The memorial of Saint Gregory the Great, this year also happens to be Labour Day, which can be traced back, in Canada, to 1872, and a parade in Toronto for ‘typographical workers’, which sounds sort of odd to our ears accustomed to smartphones and MS-Word, but refers rather to workers setting the heavy, metal ‘type’ on newspapers, before our digital age. They were seeking a ’54 hour work week’, from the gruelling hours to which they were subjected, to put things into perspective.
Labour Day was made an official holiday, the first Monday of September, in 1894, under Prime Minister John Thompson, the first Roman Catholic to hold that post, who, as Justice Minister, approved the hanging of Louis Riel as a rebel against the State. It is providential that Pope Leo XIII’s encyclical on the rights of workers, Rerum Novarum, just being promulgated three years before.
It is by the labour of working men that States grow rich, wrote the Holy Father, and how right he was. We don’t have all that many ‘working men’ anymore, as Mark Steyn points out, with all too many (and often not their fault) with little to do; this plague of unemployment, leaving so much potential unfulfilled, will only grow worse under automation. Who needs a check-out clerk, or a lawyer for that matter, when a computer will do?
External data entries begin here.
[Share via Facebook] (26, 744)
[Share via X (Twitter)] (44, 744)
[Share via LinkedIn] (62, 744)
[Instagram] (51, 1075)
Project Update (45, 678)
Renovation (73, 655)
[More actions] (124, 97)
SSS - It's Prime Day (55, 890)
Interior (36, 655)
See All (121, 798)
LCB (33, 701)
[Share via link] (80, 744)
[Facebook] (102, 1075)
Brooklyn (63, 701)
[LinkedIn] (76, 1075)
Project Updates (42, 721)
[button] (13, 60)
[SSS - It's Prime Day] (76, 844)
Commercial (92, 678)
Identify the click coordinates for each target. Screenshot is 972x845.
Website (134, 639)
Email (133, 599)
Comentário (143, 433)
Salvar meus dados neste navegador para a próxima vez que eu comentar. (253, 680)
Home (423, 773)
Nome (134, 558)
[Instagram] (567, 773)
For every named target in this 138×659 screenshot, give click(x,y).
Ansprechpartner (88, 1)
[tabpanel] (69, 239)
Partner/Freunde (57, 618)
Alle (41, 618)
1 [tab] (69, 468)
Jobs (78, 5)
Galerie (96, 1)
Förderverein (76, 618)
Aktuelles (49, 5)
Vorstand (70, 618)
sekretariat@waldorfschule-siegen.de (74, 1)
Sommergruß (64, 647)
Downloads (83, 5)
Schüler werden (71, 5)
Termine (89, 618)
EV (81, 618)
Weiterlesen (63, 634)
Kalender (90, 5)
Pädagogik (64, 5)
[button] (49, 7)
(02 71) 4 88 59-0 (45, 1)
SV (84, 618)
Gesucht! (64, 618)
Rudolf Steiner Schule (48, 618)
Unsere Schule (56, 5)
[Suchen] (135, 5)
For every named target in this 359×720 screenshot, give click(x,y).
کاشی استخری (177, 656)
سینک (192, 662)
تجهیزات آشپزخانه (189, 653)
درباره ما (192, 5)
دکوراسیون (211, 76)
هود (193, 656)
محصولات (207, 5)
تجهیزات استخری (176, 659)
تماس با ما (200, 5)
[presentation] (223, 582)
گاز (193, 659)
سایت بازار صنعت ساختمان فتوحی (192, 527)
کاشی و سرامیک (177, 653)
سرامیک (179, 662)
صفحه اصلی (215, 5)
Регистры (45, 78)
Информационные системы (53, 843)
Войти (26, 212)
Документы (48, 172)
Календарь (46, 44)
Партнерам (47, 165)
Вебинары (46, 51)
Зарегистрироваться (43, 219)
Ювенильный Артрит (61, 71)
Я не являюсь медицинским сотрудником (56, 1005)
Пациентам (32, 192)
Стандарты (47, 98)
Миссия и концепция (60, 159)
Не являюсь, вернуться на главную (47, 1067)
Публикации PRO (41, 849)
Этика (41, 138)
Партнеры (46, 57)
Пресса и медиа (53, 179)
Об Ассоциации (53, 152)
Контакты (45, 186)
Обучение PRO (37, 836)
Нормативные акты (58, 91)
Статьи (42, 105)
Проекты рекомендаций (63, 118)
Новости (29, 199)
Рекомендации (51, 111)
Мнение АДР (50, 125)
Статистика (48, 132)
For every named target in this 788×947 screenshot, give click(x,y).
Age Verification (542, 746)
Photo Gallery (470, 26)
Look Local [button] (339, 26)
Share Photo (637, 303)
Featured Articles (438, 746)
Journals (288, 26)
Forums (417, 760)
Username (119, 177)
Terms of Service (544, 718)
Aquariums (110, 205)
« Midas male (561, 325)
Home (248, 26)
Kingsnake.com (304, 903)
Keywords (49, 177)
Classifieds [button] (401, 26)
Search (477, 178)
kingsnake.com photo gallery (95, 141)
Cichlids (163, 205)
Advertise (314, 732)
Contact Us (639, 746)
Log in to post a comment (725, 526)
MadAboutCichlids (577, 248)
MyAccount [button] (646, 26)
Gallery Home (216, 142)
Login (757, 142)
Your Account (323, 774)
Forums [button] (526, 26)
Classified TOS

Peruse my article on the theology of work, if you are so inclined, summarizing the thought of John Paul II in Laborem Exercens, published 90 years after Rerum. As the Holy Father declares, the primary purpose of work is not so much to produce ‘things’, but to perfect the worker himself. We need to work to fulfill and exercise our talents, whatever they may be (and everyone has some), and so become fitting subjects of the kingdom of heaven.
Anon, food for thought as we take a little break from work on this last holiday of the summer.